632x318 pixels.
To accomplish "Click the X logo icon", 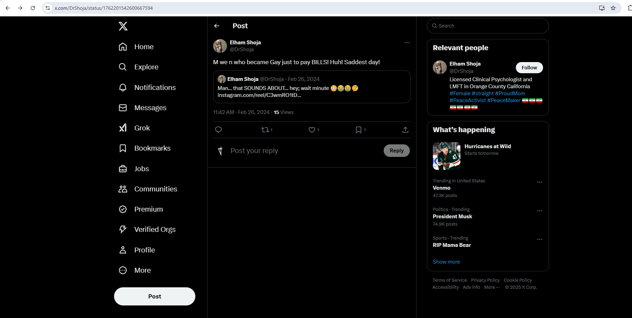I will click(x=123, y=26).
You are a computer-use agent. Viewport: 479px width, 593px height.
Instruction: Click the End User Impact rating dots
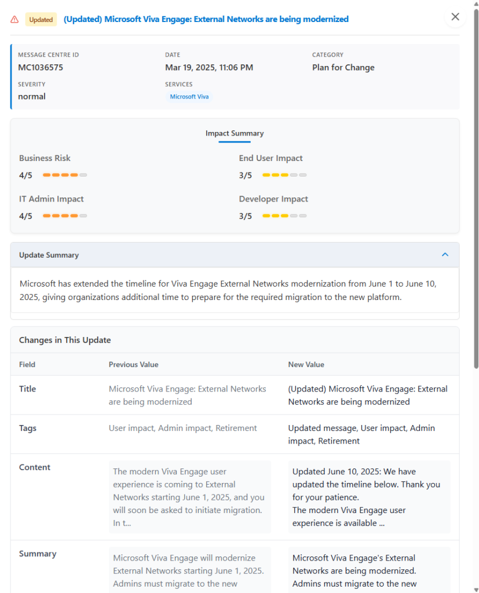pos(284,175)
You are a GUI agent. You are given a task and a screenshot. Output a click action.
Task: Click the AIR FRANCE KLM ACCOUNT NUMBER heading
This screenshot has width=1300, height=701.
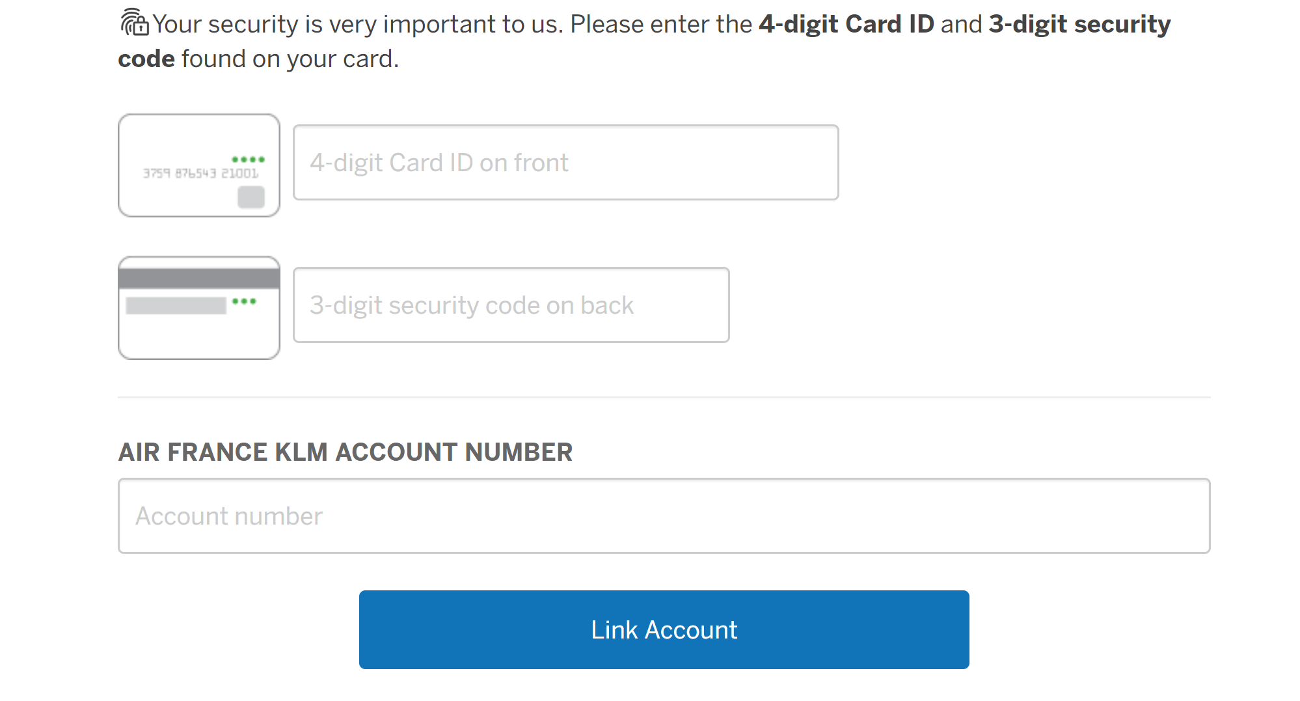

- THE PROBLEM -
Retype verbatim only the lines beginning with the line that contains "Instruction: Click the" and ending with the last line of the listing above; pictures are to be excluded.

- ANSWER TO THIS TASK -
Instruction: Click the End User Impact rating dots
pos(284,175)
You are a GUI agent. You are given a task and a screenshot. Output a click action.
Task: Click the AIR FRANCE KLM ACCOUNT NUMBER heading
This screenshot has width=1300, height=701.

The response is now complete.